Busy Life, No Self
By Joseph Goldstein
I was recently thinking about some close friends who are younger than I am, raising families, with busy lives in the world. I could appreciate that it might be quite some time before they would be able to sit a long retreat, where it’s easier to access meditative depths. When we’re otherwise intensely engaged, this can be quite a challenge. So I started wondering if there was a way for people with busy lives to integrate some kind of meditation technique into their daily activities that would still touch the transformative power of the practice.
The basic understanding of anatta, or ‘no-self’ – the absence of an inherently existing self – is one of the most difficult concepts to work with. A mistaken view of self is said to be more harmful than greed or even hatred, because even those states are rooted in this basic illusion. Our experience of self is central to how we go about in the world, and all kinds of unskillful actions come out of an incorrect understanding of it.
So the question arose, how can we address this issue as lay people caught up in our day-to-day activities? Quite spontaneously a nine-minute-a-day plan came to me: three short meditations a day, each three minutes long, targeting three aspects of experience that tend to give rise to a mistaken sense of self.
Session 1: Who is Hearing?
During the first three-minute session we simply sit and listen to sounds, in whatever surroundings we find ourselves. It makes no difference whether we’re on a noisy street or in a quiet room. As we open and relax into the awareness of the various sounds, we ask ourselves a question, “Can I find what’s perceiving these sounds?” Clearly, there’s an awareness of them. But can we find what is aware them? When we investigate, we see there’s nothing to find. There’s no perceiver. All that’s going on is hearing. There’s no ‘I’ behind it.
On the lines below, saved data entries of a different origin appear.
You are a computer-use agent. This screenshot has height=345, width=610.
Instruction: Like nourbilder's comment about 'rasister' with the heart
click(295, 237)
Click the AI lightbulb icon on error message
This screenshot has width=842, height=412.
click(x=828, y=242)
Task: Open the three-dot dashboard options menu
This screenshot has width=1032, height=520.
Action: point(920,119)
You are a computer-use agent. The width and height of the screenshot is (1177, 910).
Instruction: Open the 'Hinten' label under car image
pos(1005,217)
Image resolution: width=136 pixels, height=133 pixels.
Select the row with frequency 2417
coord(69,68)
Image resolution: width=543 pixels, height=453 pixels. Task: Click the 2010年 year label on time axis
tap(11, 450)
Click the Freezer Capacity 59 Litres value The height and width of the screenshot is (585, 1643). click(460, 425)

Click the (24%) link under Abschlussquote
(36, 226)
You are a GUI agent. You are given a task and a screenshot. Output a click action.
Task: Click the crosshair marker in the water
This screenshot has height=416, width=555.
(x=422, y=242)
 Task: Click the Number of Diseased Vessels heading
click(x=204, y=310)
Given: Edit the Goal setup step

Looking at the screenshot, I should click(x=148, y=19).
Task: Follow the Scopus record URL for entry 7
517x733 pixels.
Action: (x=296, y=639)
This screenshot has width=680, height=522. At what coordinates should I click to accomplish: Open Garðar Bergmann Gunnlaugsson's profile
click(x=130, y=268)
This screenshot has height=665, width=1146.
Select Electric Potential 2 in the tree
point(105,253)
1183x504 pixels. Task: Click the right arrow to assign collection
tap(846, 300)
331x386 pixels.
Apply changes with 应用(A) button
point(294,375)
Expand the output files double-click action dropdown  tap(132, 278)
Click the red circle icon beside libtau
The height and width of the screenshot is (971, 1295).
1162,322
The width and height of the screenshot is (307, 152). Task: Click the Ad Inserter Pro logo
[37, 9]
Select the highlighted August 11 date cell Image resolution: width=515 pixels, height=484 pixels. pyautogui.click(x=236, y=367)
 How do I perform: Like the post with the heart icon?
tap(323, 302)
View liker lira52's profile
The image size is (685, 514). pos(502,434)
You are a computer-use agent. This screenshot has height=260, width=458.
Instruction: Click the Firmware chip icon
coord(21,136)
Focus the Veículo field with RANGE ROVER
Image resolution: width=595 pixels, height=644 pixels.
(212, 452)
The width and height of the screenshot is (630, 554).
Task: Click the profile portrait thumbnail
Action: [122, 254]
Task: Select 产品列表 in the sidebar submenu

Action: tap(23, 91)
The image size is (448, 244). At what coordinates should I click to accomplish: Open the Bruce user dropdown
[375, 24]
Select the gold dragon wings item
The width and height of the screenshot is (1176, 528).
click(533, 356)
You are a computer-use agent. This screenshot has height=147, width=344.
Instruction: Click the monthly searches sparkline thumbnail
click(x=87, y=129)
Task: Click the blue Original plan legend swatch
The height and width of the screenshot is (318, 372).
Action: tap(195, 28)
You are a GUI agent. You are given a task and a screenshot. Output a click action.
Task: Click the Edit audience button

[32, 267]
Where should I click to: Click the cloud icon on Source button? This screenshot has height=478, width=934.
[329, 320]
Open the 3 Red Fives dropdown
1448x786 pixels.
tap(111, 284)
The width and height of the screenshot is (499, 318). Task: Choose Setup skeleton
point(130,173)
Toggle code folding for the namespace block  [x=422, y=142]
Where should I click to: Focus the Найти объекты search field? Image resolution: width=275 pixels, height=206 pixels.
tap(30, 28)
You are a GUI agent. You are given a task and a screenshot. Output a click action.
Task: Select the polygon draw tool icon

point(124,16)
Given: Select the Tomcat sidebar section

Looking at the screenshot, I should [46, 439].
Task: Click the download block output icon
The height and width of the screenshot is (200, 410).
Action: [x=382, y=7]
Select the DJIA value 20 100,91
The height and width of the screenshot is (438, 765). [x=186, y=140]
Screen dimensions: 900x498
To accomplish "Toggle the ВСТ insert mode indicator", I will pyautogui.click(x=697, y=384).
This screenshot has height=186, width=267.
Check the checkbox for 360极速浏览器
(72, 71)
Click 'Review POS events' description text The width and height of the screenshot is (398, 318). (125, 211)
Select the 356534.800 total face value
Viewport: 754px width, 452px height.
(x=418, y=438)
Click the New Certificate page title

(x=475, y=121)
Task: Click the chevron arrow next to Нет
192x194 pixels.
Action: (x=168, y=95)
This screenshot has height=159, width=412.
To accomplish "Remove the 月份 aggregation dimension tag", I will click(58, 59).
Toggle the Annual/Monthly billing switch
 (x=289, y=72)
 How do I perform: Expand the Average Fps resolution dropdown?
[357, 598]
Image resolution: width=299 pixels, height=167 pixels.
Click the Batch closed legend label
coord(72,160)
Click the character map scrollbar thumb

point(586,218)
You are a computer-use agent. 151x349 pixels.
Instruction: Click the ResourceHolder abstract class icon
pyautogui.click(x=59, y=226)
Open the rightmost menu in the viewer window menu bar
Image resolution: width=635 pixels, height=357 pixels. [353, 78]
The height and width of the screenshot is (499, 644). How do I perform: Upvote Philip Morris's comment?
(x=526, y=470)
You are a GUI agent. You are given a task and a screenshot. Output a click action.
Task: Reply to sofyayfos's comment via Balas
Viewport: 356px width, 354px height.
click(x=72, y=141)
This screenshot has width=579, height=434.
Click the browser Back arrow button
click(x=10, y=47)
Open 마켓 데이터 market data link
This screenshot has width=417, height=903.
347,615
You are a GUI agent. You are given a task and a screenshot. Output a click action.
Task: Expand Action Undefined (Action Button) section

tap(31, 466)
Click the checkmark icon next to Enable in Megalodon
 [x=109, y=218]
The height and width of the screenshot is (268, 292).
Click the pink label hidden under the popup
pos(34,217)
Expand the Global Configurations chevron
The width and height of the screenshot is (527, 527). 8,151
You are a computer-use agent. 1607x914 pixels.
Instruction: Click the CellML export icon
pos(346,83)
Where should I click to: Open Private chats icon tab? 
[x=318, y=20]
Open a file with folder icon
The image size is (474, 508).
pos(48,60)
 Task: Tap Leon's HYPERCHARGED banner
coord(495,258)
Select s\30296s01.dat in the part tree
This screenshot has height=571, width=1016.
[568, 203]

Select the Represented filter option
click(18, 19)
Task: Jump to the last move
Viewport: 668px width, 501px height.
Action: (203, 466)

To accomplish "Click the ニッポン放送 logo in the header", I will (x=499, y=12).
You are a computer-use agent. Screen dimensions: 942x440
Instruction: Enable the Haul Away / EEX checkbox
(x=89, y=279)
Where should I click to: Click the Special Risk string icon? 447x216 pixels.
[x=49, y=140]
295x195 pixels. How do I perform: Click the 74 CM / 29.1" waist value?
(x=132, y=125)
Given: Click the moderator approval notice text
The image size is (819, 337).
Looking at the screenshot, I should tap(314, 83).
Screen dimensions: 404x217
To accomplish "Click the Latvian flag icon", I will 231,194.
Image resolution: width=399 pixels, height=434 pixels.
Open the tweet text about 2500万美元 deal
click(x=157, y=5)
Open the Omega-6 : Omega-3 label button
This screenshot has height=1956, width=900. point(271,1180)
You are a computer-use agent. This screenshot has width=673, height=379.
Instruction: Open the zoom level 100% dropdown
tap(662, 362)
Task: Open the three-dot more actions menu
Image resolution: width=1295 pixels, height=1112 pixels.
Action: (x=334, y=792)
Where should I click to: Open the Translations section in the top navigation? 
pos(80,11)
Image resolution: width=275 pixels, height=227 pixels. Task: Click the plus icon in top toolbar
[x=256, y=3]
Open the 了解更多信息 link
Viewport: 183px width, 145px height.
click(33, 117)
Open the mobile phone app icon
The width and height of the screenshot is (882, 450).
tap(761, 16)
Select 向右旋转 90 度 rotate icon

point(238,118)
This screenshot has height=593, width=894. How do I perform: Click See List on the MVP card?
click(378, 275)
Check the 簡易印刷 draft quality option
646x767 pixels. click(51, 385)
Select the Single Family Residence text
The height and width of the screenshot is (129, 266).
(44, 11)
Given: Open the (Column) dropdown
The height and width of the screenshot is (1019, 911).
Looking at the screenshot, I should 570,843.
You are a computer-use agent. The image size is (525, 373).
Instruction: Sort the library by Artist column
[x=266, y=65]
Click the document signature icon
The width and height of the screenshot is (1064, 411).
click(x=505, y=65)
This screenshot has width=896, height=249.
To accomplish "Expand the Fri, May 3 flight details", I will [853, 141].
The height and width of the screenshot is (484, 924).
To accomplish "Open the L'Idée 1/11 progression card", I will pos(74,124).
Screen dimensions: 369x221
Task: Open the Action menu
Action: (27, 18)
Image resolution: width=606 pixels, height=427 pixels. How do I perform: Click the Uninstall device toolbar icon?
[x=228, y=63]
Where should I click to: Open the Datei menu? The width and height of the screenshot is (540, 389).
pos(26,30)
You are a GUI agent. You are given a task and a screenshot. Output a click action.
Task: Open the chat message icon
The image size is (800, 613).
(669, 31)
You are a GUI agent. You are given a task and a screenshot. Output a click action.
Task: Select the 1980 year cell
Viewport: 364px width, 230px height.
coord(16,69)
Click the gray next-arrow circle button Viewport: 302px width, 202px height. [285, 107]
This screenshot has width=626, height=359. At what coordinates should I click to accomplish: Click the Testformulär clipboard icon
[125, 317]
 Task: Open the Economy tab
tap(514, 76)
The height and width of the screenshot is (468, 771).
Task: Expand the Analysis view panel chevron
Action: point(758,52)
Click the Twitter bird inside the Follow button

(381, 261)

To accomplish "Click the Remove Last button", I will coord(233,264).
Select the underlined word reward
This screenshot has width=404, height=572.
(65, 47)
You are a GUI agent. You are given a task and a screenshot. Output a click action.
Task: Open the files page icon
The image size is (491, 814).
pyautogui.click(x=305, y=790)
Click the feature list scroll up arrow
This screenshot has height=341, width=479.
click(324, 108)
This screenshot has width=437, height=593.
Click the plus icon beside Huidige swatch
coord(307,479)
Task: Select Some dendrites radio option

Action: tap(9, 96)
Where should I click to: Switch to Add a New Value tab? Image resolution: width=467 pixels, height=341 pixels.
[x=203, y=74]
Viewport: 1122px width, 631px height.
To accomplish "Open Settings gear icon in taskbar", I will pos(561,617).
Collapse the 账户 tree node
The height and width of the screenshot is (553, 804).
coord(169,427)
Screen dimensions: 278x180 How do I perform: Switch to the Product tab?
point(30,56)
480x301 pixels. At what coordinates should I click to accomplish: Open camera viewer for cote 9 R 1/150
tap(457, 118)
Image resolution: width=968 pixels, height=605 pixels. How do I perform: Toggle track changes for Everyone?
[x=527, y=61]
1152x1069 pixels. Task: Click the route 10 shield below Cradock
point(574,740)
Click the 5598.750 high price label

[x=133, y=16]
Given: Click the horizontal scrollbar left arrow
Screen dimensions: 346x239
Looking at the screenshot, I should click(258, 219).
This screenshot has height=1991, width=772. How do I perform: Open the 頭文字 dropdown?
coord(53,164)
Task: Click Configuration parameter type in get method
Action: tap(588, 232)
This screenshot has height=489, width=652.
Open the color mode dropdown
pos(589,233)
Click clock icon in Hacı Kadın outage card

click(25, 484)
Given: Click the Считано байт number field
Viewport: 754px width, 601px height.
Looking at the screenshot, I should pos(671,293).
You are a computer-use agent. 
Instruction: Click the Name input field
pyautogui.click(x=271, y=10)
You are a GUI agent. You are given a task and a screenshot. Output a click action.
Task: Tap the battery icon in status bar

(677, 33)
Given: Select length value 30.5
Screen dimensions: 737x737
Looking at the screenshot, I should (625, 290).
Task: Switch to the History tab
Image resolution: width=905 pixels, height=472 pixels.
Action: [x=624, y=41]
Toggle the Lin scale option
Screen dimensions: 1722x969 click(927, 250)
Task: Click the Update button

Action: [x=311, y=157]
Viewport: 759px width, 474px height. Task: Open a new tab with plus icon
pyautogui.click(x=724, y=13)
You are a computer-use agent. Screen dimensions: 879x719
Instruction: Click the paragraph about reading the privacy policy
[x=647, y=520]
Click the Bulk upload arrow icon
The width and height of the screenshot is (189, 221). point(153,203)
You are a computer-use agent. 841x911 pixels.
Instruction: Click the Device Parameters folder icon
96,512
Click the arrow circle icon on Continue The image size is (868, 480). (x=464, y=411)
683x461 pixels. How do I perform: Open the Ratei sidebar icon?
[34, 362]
So that’s the first three-minute exercise: listen to sounds, see if you can find what’s perceiving them, and then explore the experience of not being able to find an ‘I’ behind the perception of sound.
Session 2: Breaking Identification With the Body
The second three minutes helps break through the very deep identification with the body. For this there are two exercises that could be alternated, or the time could be divided between them.
The friends I had in mind for this program had both lost one of their parents recently, so the focus of one session is to reflect on anyone we know who has died. If we were with them during that process, what was happening as they were dying, during their last days? Or if we don’t have this personal experience, we can reflect on the great sweep of generations over time, that birth inevitably ends in death.
The aim of this exercise is to reflect on dying in as vivid a way as possible, and to apply it to our partner, to our children, to our friends – seeing that this is what naturally happens to all of us. It isn’t morbid, but rather a way of keeping the truth that we all die front and center. It can serve as a powerful reminder that our body is not ‘self.’ The body is simply going through its own process. One day, it’s going to decay and die – that’s nature. That’s just how it is.
The other exercise for loosening identification with the body is carried out in motion. When I walk somewhere, for example, I can notice that I’m simply experiencing sensations in space – pressure, motion, lightness. That’s all that’s happening. There isn’t the sense of a solid body, and certainly not the sense of an ‘I’ that’s doing the walking.
When sensations in space are being known, through the act of walking or any other movement, we begin to get a sense of the body as a fluid energy field. This can be illuminating – it can free the mind from being caught in the notion of the solidity of the body.
Session 3: As the Thought Arises…
We often get caught in an experience of self when we are identified with our thoughts. We have thousands of thoughts a day, most of which are mundane. Often, we’re not even aware of them. And almost all have to do with self – our activities, future projects, memories, and imagined events.
For the third three minutes, then, we simply watch for thoughts arising and passing, as we often do in meditation, but with a special focus: we pay more careful attention so that we’re right there, precisely as the thought arises. If the awareness is sharp, we’ll observe a thought arise and vanish in the moment. That experience repeatedly weakens the identification with thought. We discover that there’s hardly anything there – just a wisp. In our normal lives, with our usual level of attention, we’re not conscious of this. But for three minutes we can bring enough focus so that we actually see it.
This is what I call ‘the nine-minute-a-day path to enlightenment!’ It’s important to add, though, that nine minutes a day by itself isn’t enough – it needs to be built on the foundation of a daily meditation practice. If this program is combined with other aspects of a daily practice, then I believe it can really enliven our understanding of mindfulness teachings in the midst of a very busy life.
Joseph Goldstein is a co-founder and guiding teacher of Insight Meditation Society’s Retreat Center and Forest Refuge programs. He has been teaching vipassana and metta retreats worldwide since 1974, and in 1989 he helped establish the Barre Center For Buddhist Studies (BCBS). He is the author of Mindfulness: A Practical Guide to Awakening, A Heart Full of Peace, Insight Meditation, One Dharma and several other publications.